Published:
18-Feb-08
ProSiebenSat.1 is to scrap its two HDTV simulcast channels, ProSieben HD and Sat.1 HD, dealing a blow to the development of HDTV in Germany. The surprise decision led to immediate outcry among German platform operators as the move leaves just one free-to-air HD channel in the German market: the small Anixe HD channel. It is likely that no other major free channel will launch before 2010, when ProSiebenSat.1 plans to re-launch services and both ARD and ZDF are planning to launch HD feeds in time for Vancouver Winter Olympics.
Our take...
The termination of ProSiebenSat.1 HD channels is a vote of no confidence in German HD TV. The group was an HD pioneer in Europe, launching its HD feeds as early as October 2005. ProSieben blamed the termination of the channels on a disappointing consumer uptake (only 150,000 homes watching the HD feeds, through cable or satellite after two years of operation). The audience was too small to justify the uplink and transmission costs. Despite the set-back, ProSieben hinted that it will re-launch the channels in 2010, by which time it will have extra transponder capacity and the HD-ready market should have developed.

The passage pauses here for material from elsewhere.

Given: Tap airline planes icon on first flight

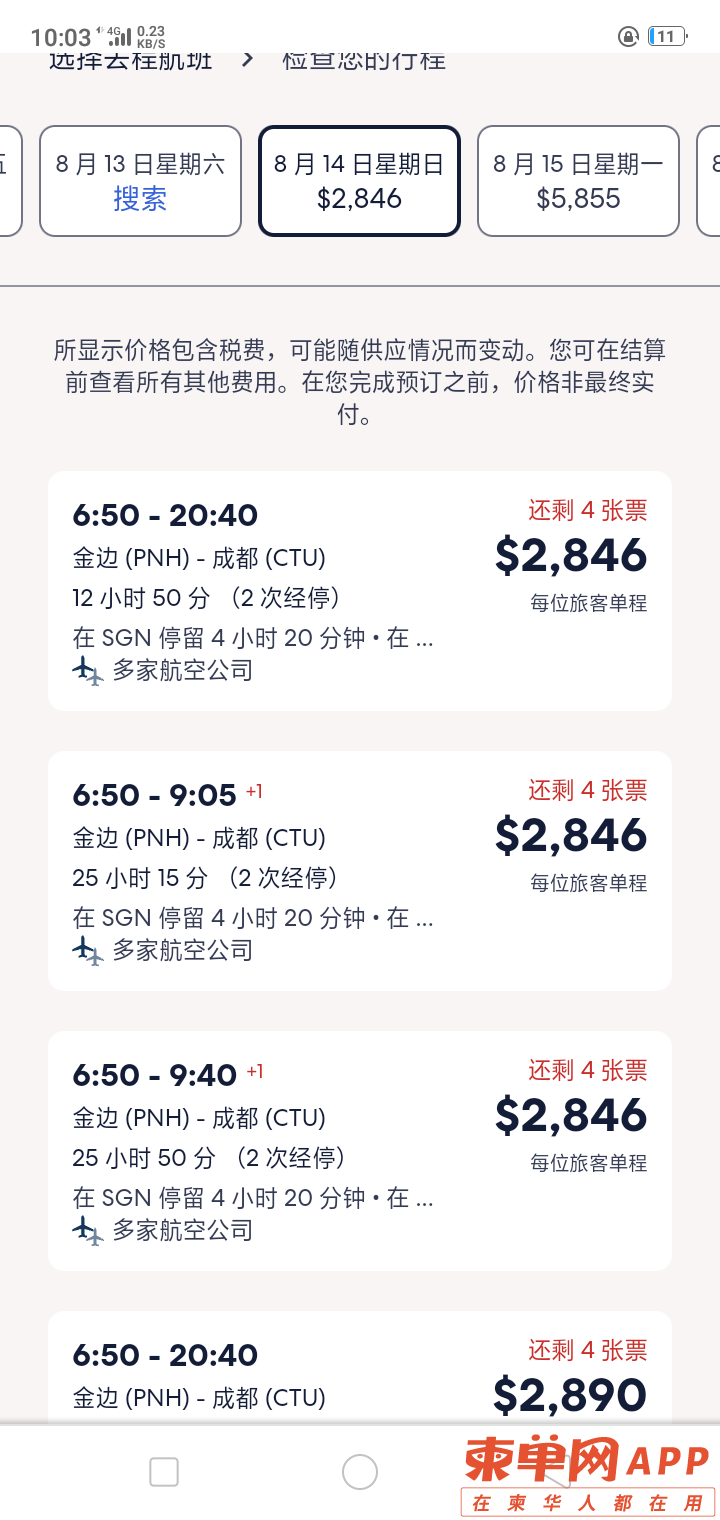Looking at the screenshot, I should 88,671.
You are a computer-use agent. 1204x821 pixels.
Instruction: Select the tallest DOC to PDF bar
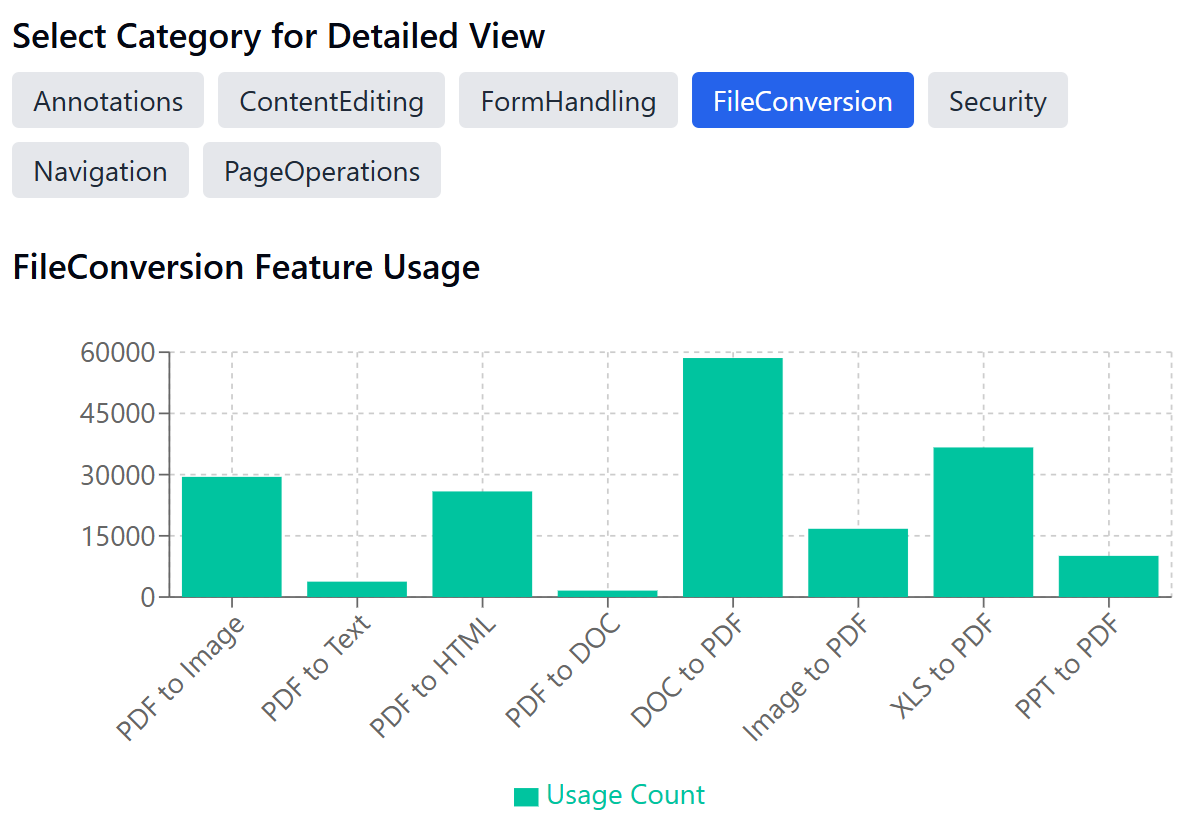tap(733, 475)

ProSieben's move represents yet another blow for pay TV operator Premiere, which is also having trouble selling HD to the German public. Its HD package added just two further pay HD channels to those offered by ProSieben. Premiere reached just 110,000 HD subscribers at the end of 2007 after two full years offering the package. Premiere HD quarterly additions are currently running at 15,000, compared to 60,000 for BSkyB in the UK. Due to the lack of HD content in Germany, we forecast only 4.6m HD homes (of which 750,000 for Premiere) in Germany by 2012, or 12 per cent of the population, half our Western Europe average forecast uptake (25 per cent).
In stark contrast to Germany, Austria will kick-start its HD migration in the next few weeks as public broadcaster ORF introduces an ORF1 simulcast before the UEFA Soccer Championship due to take place this summer in Austria and Switzerland. The feed should begin on free satellite and rapidly become available through IPTV (trials are already underway with Telekom Austria) and digital cable.